Vicente, who is a little older than Tito, helps him navigate his way through life. He offers advice – pearls of wisdom that are sometimes a little off the mark. One curious example is Vicente’s explanation of polygamy, a worryingly contagious disease that some adults succumb to – similar to polio. One of the symptoms is kissing different women, apart from one’s wife. Will the football team’s star striker catch this disease from his father? One hopes not!
The boys have quite a fixation about kissing. It is the key to the adult world, Vicente suggests. Once you have turned that key, you are never the same. That first kiss, on the lips, of course; a peck on the cheek doesn’t count. Tito practices the technique with a piece of pastry (he has a hankering for sweet things, like most adolescents). Does he receive – or deliver – his first kiss? I will not divulge. Importantly, however, the girls in the story are amusing characters, with their own challenges and frailties, and by no means “wallflowers.”
While he awaits this momentous turning point in his life, Tito has another worry: his mother’s new boyfriend Leo. Our hero is touchingly devoted to and protective of his mother and he finds Leo untrustworthy, reacting rudely, even violently to this intrusion in their lives. Will their shared love of football bring them together? Tito is endlessly curious about his father, whom he has never met, but whose absence he feels acutely. One Sunday, he writes: Oh to Have a Father! After questioning his mamá, he is relieved to know that, at least, his papá was not ugly.
Did I mention that this book made me laugh out loud? “Coming of age” stories don’t need to be all agonized soul-searching.
Did I mention also that “the ball is round”? Anything can happen. Anything does.
Tito was launched at the Bocas LitFest in Trinidad and at the Cockburn Gardens Primary and Junior High School in Kingston in April. It is published by Ian Randle Publishers in Jamaica. This is the first time that a Chilean book in Spanish has been translated into English in Jamaica (by K.T. Billey).
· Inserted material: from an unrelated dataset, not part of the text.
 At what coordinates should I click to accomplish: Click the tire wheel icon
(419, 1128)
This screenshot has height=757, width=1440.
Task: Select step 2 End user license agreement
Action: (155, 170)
This was made possible with the support of the Translation Programme for Chilean Works Abroad under the Ministry of Foreign Relations Directorate for Cultural Affairs (DIRAC). The author visited the island last December. He conducted workshops at the University of the West Indies and with the Missionaries of the Poor, who are learning Spanish. He is a journalist, writing for the sports section of La Tercera in Chile (in his youth he was an aspiring footballer). He is the author of El Abanico de Madame Czechowska (Madame Czechowska’s Fan) and La Traición de Borges (The Treachery of Borges), which received the Casa de América Prize in 2005 in Spain. Tito is Simonetti’s first book for children and young adults.